Çinli bu… sağa atsa Ok gider, düşer sola.
Neylesin, Ulu Tanrı Güç vermeyince kola.
Kavuşsun Kara Kağan Kür Şad gibi oğula…
Kür Şad’ın adı geçince Türkler arasında bir çalkalanma oldu. Çinli beğ ise üzerine yağdırılan bu kınamaların altında kendini kaybetmiş gibiydi. Içing Katun bu deyişleri Çinceye çevirerek kendisine anlattıkça kuduruyordu. O denli köpürmüştü ki istemeyerek kılıcına el attı. Kara Ozan onun elini kılıcına attığını görmüştü. Şimdi kopuzla cevap veriyordu:
Kılıcına el atma, Şimdi deyiş çağıdır.
Ortalıkta dolaşan Ak kımız çamçağıdır.
Yad elde oturanlar Bil ki yurt kaçağıdır.
Senin kılıç dediğin Türkün oyuncağıdır.
Çinli beğe yılgınlık gelmişti. Katun intikam saçan gözlerle bakıyordu. Fakat onlara aldıran yoktu. Şimdi söz gene Ozanındı:
Ötüken kızlarının Gözleri gönül yarar.
Onları gündüz güneş, Geceleyin ay sarar.
Çinli meydan okursa Bunda şaşacak ne var?

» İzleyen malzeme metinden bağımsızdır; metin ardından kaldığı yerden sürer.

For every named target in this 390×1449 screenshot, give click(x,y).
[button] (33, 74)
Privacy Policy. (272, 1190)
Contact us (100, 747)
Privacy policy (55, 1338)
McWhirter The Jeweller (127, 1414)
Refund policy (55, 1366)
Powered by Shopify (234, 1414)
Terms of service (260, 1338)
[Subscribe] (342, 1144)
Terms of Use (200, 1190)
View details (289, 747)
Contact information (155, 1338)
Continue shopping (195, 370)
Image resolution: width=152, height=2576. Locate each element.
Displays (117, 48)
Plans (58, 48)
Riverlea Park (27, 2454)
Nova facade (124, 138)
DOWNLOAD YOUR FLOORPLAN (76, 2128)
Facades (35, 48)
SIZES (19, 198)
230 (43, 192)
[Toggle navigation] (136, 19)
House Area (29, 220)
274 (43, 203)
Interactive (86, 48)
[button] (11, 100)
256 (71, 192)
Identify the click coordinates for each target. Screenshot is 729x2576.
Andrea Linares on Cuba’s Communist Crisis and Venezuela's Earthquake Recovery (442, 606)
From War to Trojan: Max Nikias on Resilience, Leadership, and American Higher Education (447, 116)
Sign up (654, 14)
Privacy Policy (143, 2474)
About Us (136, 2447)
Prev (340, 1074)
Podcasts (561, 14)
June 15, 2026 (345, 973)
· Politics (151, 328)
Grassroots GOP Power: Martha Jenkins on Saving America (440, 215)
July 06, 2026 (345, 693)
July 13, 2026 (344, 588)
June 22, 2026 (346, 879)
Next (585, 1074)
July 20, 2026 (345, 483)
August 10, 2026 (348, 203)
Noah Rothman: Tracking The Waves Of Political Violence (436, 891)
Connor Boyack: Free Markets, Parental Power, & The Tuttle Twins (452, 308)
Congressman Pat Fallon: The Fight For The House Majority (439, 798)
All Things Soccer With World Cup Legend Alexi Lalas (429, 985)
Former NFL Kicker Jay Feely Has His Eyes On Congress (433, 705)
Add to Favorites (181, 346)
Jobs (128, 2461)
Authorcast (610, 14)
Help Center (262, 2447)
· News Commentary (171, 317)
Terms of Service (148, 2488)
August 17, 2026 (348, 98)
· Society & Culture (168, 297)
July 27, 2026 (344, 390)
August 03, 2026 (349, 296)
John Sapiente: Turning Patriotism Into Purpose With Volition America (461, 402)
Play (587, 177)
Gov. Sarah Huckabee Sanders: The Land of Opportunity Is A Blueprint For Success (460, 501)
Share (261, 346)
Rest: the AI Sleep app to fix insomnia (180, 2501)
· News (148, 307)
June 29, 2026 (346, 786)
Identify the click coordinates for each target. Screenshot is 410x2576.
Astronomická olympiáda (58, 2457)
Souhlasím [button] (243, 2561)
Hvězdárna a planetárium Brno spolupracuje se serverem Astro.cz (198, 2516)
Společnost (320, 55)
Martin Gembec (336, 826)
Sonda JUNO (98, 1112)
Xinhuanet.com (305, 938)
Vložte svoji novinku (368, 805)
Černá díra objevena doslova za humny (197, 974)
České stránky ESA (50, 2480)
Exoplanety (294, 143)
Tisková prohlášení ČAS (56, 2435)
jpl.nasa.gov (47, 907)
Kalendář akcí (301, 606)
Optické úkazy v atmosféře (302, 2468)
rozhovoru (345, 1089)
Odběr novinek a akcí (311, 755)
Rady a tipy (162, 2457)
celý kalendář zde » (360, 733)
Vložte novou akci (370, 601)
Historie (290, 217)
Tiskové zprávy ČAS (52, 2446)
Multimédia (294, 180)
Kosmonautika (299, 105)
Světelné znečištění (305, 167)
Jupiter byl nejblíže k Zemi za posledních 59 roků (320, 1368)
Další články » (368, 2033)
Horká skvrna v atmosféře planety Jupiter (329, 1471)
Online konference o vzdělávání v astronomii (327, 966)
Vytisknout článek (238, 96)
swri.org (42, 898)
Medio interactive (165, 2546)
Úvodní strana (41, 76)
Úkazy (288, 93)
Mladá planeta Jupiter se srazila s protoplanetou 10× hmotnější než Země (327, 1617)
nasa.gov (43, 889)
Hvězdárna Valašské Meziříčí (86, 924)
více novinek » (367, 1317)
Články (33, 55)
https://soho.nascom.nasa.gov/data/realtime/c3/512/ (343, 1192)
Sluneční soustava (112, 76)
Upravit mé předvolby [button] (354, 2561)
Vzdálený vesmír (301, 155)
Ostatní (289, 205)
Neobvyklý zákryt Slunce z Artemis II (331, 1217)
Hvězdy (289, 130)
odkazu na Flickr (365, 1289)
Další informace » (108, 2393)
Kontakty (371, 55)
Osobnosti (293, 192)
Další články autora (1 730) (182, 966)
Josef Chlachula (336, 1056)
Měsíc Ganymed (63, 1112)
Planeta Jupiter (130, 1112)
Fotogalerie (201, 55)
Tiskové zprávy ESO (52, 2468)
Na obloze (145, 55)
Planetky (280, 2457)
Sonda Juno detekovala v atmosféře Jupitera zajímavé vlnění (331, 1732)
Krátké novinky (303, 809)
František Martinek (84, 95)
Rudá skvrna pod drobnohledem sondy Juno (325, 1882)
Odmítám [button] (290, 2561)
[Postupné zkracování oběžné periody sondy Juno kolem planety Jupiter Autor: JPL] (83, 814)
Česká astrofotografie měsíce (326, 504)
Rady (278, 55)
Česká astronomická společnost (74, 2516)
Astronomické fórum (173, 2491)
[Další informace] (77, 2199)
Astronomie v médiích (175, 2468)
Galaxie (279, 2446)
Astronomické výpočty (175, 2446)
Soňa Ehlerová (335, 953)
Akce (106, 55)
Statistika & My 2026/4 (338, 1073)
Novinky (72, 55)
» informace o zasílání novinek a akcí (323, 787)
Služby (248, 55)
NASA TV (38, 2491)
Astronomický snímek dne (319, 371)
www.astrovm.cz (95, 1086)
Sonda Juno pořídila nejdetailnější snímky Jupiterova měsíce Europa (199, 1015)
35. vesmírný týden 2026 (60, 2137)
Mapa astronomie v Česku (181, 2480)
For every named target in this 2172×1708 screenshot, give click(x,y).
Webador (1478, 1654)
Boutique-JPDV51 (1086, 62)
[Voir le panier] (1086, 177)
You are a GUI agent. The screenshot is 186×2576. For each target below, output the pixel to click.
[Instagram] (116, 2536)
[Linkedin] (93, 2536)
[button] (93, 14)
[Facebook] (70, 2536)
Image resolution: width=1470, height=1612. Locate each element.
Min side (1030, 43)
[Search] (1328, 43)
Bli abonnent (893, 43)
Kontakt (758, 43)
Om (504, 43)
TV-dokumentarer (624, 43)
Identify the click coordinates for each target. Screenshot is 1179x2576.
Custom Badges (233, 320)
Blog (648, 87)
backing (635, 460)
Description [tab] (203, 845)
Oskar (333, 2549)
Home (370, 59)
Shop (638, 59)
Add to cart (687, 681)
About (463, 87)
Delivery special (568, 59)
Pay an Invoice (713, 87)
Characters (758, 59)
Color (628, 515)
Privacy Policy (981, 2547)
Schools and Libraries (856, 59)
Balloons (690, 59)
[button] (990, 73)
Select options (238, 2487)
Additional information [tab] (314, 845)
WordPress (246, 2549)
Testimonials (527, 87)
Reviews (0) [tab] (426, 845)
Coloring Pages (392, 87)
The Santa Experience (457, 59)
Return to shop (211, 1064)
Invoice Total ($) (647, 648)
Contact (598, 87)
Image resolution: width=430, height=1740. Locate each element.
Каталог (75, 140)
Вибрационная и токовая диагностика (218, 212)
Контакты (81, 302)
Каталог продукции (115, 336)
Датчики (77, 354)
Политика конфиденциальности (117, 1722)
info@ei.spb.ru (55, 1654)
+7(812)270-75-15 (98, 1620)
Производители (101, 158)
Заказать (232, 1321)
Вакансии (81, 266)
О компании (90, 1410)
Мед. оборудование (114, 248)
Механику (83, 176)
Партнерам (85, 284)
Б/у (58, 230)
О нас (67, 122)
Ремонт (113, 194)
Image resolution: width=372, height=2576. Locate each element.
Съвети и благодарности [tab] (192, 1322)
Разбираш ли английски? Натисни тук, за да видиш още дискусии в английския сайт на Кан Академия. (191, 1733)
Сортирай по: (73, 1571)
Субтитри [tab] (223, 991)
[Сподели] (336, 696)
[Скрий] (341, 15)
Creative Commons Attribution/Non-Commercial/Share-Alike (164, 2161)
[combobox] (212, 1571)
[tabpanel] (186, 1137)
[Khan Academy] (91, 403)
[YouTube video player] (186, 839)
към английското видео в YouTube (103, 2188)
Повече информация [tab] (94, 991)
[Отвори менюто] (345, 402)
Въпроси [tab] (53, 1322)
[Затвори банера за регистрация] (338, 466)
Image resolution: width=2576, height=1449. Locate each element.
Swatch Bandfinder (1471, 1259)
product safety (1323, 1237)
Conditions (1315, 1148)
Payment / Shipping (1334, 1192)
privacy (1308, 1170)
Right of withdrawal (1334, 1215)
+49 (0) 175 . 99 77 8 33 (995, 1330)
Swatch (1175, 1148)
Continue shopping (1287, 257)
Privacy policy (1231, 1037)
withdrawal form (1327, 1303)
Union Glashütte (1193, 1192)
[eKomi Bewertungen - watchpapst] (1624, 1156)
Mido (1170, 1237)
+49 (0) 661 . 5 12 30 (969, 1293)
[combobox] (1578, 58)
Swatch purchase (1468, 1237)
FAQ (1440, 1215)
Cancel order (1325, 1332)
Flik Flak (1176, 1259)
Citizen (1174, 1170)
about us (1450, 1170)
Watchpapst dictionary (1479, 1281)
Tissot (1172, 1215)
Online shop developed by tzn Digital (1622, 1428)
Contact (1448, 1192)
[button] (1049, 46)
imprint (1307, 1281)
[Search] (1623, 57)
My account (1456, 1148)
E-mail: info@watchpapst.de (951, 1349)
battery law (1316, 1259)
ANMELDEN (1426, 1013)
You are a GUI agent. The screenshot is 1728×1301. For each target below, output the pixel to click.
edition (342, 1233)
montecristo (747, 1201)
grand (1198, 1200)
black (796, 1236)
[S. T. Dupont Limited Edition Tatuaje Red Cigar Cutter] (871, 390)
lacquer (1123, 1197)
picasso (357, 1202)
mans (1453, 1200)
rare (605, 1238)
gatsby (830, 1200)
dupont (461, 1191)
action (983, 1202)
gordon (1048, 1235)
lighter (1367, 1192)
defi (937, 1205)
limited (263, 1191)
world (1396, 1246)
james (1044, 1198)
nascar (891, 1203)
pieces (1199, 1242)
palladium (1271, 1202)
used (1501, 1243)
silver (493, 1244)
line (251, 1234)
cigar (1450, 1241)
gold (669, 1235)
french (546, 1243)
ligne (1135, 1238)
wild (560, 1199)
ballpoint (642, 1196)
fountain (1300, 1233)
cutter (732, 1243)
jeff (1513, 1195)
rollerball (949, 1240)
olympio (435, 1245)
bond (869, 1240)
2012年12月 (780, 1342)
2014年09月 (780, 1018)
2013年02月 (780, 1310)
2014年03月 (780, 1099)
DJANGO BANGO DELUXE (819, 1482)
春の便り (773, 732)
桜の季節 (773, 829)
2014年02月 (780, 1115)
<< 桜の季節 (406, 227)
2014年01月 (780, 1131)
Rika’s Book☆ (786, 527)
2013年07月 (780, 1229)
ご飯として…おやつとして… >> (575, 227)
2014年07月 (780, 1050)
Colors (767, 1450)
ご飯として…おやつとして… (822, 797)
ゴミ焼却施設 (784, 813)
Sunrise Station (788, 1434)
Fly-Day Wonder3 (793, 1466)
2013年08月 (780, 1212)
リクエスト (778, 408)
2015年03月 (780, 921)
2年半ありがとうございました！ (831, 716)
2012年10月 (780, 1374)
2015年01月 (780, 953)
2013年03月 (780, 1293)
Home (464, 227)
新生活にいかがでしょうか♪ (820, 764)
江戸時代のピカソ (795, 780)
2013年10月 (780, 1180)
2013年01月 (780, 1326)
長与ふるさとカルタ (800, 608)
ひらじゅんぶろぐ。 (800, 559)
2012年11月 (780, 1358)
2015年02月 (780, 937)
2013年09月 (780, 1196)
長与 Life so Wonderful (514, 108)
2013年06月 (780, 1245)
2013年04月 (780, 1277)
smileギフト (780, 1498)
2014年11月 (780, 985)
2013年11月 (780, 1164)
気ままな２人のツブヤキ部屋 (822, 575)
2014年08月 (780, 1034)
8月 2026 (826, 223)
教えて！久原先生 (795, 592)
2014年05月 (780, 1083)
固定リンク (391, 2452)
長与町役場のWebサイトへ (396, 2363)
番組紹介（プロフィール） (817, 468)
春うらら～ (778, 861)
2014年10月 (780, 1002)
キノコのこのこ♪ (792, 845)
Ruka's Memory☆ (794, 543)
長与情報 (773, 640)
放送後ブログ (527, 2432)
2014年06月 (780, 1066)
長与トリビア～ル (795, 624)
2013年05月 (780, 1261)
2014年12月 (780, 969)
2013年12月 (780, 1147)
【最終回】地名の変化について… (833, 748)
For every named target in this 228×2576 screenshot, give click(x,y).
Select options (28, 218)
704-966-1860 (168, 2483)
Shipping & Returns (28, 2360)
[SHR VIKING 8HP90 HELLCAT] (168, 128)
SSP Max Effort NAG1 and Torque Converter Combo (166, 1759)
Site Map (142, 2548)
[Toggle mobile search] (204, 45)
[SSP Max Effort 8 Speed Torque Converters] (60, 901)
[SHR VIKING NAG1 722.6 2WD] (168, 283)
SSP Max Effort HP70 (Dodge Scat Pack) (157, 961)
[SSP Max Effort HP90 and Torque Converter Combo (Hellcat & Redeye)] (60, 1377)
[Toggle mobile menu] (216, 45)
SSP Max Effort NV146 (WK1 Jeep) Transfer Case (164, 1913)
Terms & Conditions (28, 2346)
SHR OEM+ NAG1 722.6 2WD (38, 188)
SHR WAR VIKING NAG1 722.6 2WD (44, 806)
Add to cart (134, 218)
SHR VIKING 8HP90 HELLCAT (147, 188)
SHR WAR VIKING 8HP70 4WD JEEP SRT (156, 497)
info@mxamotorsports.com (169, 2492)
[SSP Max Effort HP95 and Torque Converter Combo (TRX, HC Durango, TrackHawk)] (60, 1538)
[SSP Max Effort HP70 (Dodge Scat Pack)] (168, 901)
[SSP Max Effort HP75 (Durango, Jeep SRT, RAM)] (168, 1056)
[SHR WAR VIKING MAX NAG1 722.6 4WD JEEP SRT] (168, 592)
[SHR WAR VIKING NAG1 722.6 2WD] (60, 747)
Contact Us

Keçi esrik* olunca Dövüşmeye kurt arar.
*esrik: sarhoş
Çinli beğ, içine baygınlık geldiğini anlıyor, fakat yerinden kıpırdamıyordu. Gece olmuştu. Artık Içing Hâtun da kendisine tercümanlık yapmadığı için söylenenleri anlamıyordu. Fakat her sözde kınandığını sanıyor, içi öç duygularıyla dolup taşıyordu. Hâlbuki şimdi Kara Ozanla Çuçu karşılıklı Kür Şad’ı övüyorlardı. Biri bir dörtlük söylüyor, öteki başka bir dörtlükle buna cevap veriyordu:
Ötüken’de arslanlar var. Kür Şad onların biridir.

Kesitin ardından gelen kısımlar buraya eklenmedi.